**Supplied data**
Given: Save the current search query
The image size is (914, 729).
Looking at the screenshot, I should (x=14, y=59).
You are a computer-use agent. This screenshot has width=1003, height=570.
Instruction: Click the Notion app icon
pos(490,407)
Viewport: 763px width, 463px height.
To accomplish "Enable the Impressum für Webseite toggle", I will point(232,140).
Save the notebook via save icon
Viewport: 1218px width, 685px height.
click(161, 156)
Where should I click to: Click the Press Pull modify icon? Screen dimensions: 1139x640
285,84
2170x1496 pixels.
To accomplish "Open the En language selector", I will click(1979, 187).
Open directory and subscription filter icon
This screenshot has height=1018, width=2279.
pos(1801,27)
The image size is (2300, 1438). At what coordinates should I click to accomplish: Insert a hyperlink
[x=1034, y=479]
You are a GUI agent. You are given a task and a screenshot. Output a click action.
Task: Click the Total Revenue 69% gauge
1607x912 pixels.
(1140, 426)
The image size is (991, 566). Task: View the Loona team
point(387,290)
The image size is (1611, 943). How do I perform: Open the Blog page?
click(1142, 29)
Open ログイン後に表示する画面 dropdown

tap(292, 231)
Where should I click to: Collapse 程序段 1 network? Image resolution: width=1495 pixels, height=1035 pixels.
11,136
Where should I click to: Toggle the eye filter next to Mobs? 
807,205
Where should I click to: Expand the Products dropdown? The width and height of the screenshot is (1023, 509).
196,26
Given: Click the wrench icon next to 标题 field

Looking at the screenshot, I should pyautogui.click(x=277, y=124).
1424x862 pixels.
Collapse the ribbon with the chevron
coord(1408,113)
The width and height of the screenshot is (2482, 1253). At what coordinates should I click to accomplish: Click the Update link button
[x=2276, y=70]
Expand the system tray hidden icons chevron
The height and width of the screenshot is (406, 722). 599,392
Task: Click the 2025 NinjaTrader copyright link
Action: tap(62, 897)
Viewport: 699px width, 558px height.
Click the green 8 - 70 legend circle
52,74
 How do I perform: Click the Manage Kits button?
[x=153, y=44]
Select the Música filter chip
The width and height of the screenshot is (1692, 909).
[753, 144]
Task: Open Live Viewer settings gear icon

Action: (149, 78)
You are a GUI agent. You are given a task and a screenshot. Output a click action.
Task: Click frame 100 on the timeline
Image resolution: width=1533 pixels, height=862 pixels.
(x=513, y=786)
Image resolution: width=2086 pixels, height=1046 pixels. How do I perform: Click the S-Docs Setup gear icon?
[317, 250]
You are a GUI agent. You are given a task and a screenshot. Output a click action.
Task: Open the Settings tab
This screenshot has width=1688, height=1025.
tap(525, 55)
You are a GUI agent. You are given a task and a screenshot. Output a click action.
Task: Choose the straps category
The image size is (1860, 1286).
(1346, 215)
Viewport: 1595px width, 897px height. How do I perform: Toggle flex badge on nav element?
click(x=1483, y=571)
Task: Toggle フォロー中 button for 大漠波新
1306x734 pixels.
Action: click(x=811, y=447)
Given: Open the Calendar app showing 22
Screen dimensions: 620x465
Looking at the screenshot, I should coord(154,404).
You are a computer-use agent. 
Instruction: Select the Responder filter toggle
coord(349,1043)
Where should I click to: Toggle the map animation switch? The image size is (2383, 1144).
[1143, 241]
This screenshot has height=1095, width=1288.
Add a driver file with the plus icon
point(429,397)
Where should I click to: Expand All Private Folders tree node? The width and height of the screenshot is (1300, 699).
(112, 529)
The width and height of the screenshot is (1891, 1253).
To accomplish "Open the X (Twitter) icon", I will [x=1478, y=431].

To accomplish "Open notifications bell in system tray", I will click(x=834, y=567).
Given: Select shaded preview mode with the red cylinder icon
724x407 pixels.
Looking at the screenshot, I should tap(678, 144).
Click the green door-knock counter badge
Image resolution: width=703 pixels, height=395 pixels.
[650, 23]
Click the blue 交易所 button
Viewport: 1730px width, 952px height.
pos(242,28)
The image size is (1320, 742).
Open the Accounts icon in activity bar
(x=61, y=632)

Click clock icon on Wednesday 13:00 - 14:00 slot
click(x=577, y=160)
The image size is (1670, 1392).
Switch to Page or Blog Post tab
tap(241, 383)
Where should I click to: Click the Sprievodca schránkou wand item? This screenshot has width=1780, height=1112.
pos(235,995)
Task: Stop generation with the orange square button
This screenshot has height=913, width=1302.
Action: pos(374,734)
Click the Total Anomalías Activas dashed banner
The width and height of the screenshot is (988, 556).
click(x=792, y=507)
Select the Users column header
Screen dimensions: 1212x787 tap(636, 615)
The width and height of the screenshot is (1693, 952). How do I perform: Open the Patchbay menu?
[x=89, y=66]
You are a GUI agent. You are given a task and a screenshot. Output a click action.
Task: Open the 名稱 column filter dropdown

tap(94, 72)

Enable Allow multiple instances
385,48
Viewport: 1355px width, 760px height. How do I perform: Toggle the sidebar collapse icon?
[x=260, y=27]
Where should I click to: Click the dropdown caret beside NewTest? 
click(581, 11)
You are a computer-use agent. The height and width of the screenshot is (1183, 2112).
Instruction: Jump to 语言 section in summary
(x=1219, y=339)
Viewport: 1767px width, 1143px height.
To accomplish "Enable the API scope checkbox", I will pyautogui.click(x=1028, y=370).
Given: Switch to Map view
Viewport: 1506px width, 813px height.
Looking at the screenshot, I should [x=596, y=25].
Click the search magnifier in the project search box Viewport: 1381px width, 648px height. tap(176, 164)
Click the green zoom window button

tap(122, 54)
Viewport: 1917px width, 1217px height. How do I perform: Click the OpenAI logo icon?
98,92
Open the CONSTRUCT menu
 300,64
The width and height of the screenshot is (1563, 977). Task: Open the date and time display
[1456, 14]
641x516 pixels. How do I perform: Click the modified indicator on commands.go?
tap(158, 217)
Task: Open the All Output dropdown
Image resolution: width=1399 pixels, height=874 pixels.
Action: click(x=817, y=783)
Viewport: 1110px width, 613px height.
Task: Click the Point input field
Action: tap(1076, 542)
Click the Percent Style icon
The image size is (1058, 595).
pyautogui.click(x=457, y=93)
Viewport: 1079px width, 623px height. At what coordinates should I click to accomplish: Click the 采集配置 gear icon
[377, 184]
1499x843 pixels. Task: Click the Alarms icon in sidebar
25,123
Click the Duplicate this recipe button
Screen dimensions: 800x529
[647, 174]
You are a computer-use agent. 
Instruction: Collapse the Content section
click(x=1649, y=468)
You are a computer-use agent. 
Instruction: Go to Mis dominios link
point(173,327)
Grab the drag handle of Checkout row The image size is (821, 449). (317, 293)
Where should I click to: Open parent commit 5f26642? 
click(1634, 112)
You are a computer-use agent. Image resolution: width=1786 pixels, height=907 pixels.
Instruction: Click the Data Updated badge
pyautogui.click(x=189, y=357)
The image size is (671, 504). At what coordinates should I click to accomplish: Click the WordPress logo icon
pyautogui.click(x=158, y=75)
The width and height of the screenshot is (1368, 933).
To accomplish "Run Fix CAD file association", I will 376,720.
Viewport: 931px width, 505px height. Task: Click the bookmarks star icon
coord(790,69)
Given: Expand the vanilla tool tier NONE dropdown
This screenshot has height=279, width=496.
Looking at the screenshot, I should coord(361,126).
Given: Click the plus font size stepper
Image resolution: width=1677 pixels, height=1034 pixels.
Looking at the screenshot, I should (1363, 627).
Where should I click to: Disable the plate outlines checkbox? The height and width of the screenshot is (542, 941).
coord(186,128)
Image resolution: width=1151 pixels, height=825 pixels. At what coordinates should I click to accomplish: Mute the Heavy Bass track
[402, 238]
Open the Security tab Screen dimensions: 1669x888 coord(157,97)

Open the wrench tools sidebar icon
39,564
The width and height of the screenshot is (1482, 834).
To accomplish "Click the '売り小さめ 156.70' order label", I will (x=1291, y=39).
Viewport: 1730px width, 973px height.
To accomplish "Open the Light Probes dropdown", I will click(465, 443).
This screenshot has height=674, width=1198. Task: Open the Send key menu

**Exercise aim**
Show each line of the material holding "Save".

**Completed exercise**
Given: Save the current search query
Save the notebook via save icon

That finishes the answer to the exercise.